アンケート用ギルドを利用した店へのジャンプ登録も、青フラッグも、最初からヒヨさんに「してくれるなよ」と止められていた。とても残念だが、仕方ない。店として借り受けたとはいえ、課金別荘はヒヨさんの物だ。大家の方針には従うべきだろう。
『ウメ桃さくらモッチ亭』とかかれた看板が家の2階から提げてあった。リンゴの木の下に、メニューの書かれた立て看板も置いてある。和洋折衷、日本における典型的な家庭料理が記されている。
サラダ3種、シチューにカレー、それにステーキ。

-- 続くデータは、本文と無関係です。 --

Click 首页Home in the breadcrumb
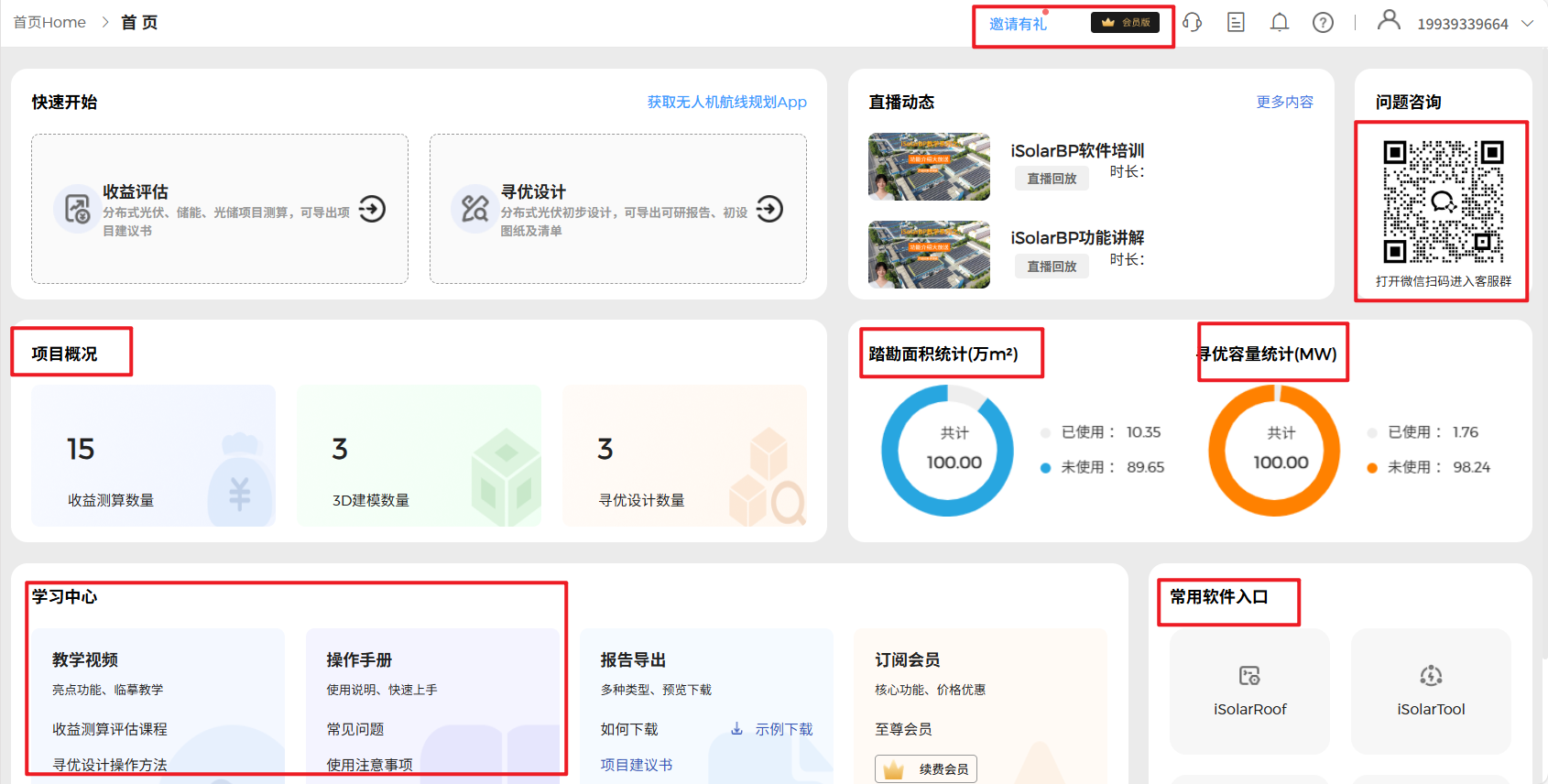Screen dimensions: 1548x784 coord(49,22)
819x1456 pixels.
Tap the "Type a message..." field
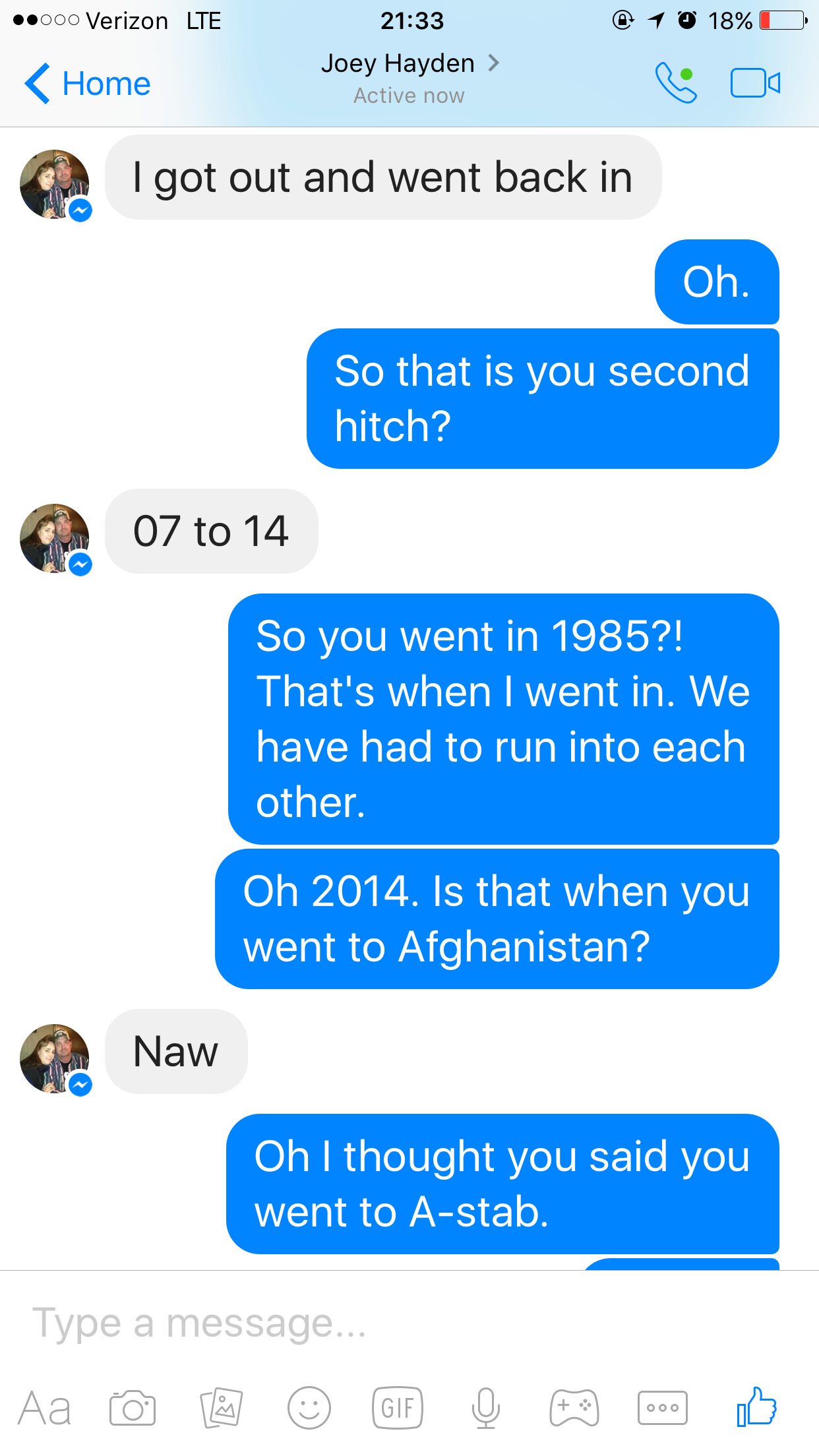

ご飯にパン。豚カツにコロッケ、メンチに唐揚げエビフライ。生姜焼きに……よし! 肉じゃがもある――が、意外にどれも値段が高い。支払いがゲームマネーになっている。もちろんうちの店ほど高いわけではないのだが、この世界の一般庶民には辛い値段だな。一皿の量が多いのか、それとも単純に冒険者用の店なのだろう。
「いらっしゃいませ!」
大きく開いた入り口から店内を伺うと、元気よく声をかけられた。声に促されるように店に入る。昼食にはかなり遅い時間なので、店内には2組の客しか居なかった。2人組と4人グループ。いずれも俺たちと同じプレイヤー――冒険者だ。
2組とも食事はすでに済ませているようで、それぞれくつろいだ様子で会話をしている。テーブルには、水が入っているらしい木のコップだけ置いてあった。
「こんにちは。――うちの店は初めてですよね? 来てくださってありがとうございます」
日差しを避けて店内のテーブルに席を取ると、すぐにエプロンを着けた店員が水を運んできた。二十歳前後の若い男だ。アバターらしく整った顔立ちだが、たれ目と困ったように下がった眉に特徴がある。柔らかで控えめな発声から、柔和そうな性質が醸し出されていた。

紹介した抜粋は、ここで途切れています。